The soldiers guarding the hospital waved him toward the nearby Deraa Station—he would find a taxi there. Bolbol decided not to think too much about the gunfire he could hear. He put his hands in his pockets, quickened his pace, and swallowed his fear.
Even a short walk on a winter night like this was extremely hazardous: the patrols never stopped, and the streets were teeming with faceless gunmen. The power had been cut off in most quarters, and concrete blocks were piled high in front of the improvised “offices” set up by the national security branches, occupying most roads. Only residents could possibly have known which routes were permissible and which forbidden.
From a distance, Bolbol saw a few men gathered in a circle around an upturned gas can in which some firewood had been set alight. He guessed that they were mostly taxi drivers trapped by the closure of various roads, waiting for dawn so they could go home. The last glimmer of his courage had almost flickered out by the time he found a taxi driver—listening serenely to Um Kulthoum on the car radio—willing to take him. Bolbol quickly reached an understanding with him and didn’t argue with the fare that he was quoted.
They didn’t talk at first, but after a few minutes Bolbol wanted to try and exorcise his fear. He told the driver that his father had died an hour ago in the hospital, of old age. The driver laughed and informed him that three of his brothers as well as all of their children had died a month before in an air strike. Both went quiet after this; the conversation was no longer on an even footing. Bolbol had been expecting a little sympathy from the driver. Nevertheless, the man behaved honorably and didn’t drive away until he was sure that Bolbol was safe.
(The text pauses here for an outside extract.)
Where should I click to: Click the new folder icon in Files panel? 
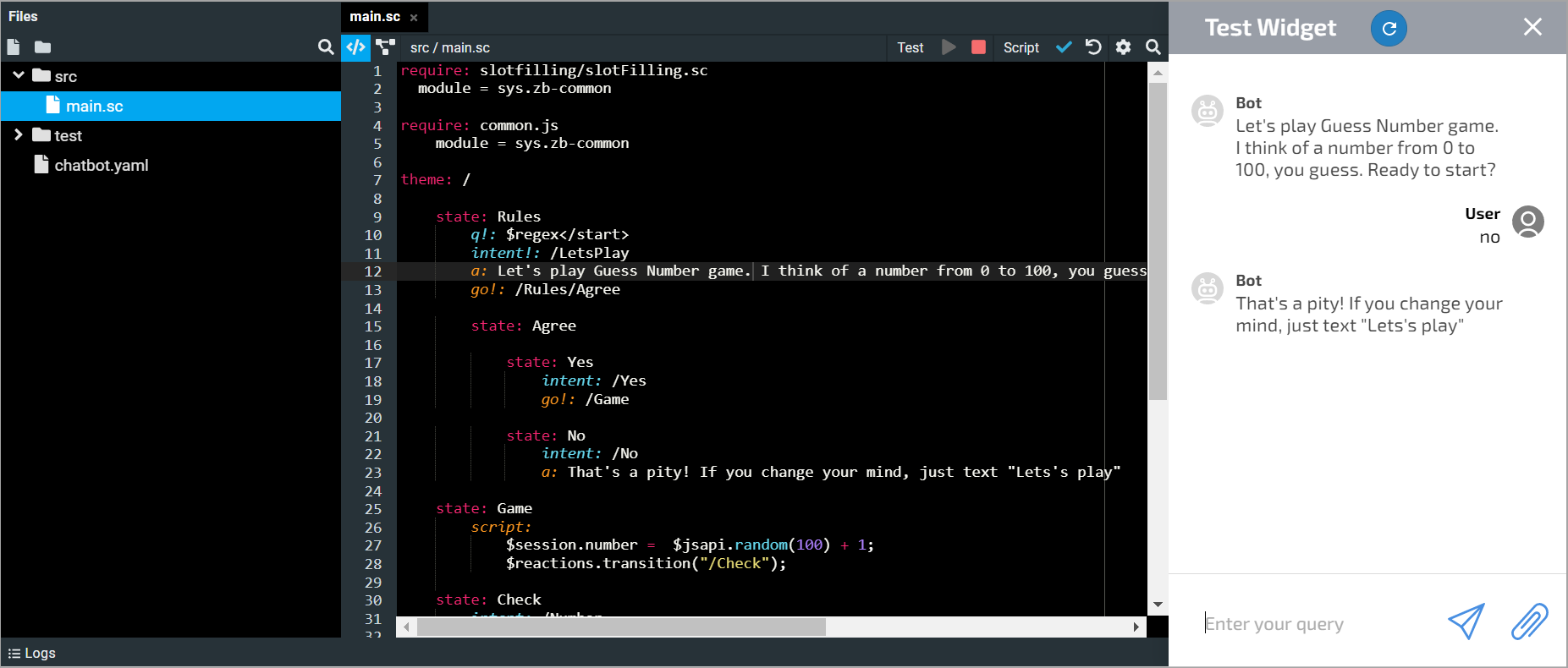pyautogui.click(x=43, y=47)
Hussein opened the door, and when he saw Bolbol standing there at that time of the morning, he knew what had happened. He hugged his brother affectionately, led him inside, and made him some tea. He asked if Bolbol wanted to wash his face and promised to take care of everything that still needed to be done: finding a shroud, making the burial arrangements, fetching their sister, Fatima.
Bolbol felt himself become lighter and braver, his worries lift ing away. He no longer cared that Hussein had completely ignored their father when Abdel Latif was in the hospital; the important thing was that Hussein wouldn’t follow this up by abandoning him now. Bolbol was confident in his brother’s ability to manage this sort of situation. Hussein had meandered around among several professions before taking a job as a minibus driver, and if nothing else this meant he’d gained considerable experience dealing with the state bureaucracy, and he had contacts all over the place.
Without delay, Hussein dismantled the two seats immediately behind the driver’s and rearranged them to form a shelf for the body to lie on. He said, “We’ll lay the body here. That way there’ll be enough room for everyone else to travel comfortably.” He meant Bolbol and their sister, Fatima, but if their in-laws wanted to come along, too, well, they wouldn’t be in the way. This idea was soon rejected, though: they couldn’t imagine that anyone else would still harbor any sense of duty toward this man whose corpse would have to negotiate hundreds of miles to reach its final resting place.